No final dos anos 1970, o “babá das preguiças” iniciou uma luta para que os bichos fossem transferidos de lugar, fosse o Horto ou o Orquidário Municipal. Gabana dizia que a Praça dos Andradas havia se tornado um lugar perigoso para os tranquilos animais silvestres. Para ele, uma das causas que motivaram o desaparecimento dos bichos foi quando a Sucam (Superintendência de Campanhas de Saúde Pública, órgão do governo federal) aplicou veneno em toda a cidade durante o combate à febre amarela, em 1978. Algumas morreram em decorrência do produto.
A ampliação da rede elétrica no entorno da Praça dos Andradas também foi um determinante fator de mortalidade para os animais. Não era difícil vê-los agarrados à fiação com o claro objetivo de trocar de árvore. Nos anos 1970, três delas morreram eletrocutadas e, quando isso acontecia, virava manchete de jornal, para a tristeza dos santistas.
Novo Lar
Em meados dos anos 1980, a Prefeitura, enfim, tomou a decisão definitiva no sentido de “despejar” os bichos-preguiça da Praça dos Andradas, transferindo os animais sobreviventes para o Orquidário Municipal. E ali, outras Marias Amálias e tantas outras crianças puderam conhecer de perto este incrível personagem que um dia reinou no primeiro espaço ajardinado público da história de Santos e encantou diversas gerações.

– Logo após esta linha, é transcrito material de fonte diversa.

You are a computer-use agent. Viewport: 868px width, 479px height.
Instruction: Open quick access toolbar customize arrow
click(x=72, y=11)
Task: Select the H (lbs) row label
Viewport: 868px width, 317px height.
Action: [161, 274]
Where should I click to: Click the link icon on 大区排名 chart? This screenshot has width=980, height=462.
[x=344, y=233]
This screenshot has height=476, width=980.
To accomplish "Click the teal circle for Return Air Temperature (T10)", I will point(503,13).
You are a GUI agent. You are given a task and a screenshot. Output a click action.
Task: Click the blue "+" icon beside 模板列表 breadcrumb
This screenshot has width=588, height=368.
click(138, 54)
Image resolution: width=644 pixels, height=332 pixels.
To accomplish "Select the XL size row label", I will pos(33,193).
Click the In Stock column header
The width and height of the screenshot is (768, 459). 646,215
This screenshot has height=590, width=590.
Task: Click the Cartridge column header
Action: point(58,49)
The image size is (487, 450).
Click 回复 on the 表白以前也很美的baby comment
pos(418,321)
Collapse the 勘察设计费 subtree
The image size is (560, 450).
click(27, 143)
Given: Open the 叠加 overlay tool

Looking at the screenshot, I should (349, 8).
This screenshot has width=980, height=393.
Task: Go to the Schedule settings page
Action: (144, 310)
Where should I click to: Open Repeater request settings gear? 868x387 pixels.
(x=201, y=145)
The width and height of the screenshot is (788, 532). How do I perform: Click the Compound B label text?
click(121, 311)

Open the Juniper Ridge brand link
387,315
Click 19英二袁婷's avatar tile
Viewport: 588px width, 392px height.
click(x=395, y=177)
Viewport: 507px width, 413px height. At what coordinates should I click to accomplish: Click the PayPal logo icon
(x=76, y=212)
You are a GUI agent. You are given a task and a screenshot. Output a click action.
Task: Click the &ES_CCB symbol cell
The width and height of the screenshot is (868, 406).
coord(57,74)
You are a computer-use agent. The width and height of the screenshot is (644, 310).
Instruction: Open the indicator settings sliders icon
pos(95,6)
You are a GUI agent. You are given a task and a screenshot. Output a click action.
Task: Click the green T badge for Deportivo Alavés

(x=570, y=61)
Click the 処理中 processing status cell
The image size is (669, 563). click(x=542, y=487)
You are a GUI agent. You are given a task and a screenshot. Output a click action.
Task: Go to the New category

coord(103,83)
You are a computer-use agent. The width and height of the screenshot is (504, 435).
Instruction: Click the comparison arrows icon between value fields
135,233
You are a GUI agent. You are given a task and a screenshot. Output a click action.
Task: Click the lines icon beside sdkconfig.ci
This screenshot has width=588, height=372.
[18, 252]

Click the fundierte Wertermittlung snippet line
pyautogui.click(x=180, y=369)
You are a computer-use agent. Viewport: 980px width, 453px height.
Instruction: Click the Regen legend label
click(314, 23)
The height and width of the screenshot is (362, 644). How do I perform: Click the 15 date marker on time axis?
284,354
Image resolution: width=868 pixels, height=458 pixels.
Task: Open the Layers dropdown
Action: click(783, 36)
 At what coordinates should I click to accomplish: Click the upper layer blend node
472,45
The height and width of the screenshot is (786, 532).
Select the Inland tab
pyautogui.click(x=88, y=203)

Animal comum na região de mata atlântica, o bicho-preguiça (nome científico: Bradypus variegatus), é uma espécie da ordem Pilosa, subordem Folivora e família Bradypodidae. O animal mede em torno de 50 centímetros de comprimento, mas podem atingir até um metro. São em geral de cor cinza com riscos branco ou marrom, com manchas claras ou pretas. Ás vezes apresentam coloração verde por conta dos musgos dos troncos das árvores que ficam fixados em seu corpo. Tal mecanismo auxilia na capacidade de sobrevivência do animal, pois o camufla por entre a vegetação. A alimentação desses animais é puramente herbívora. Alimentam-se das folhas de embaúba, figueira e ingazeira, sendo que desta última também são aproveitados os frutos.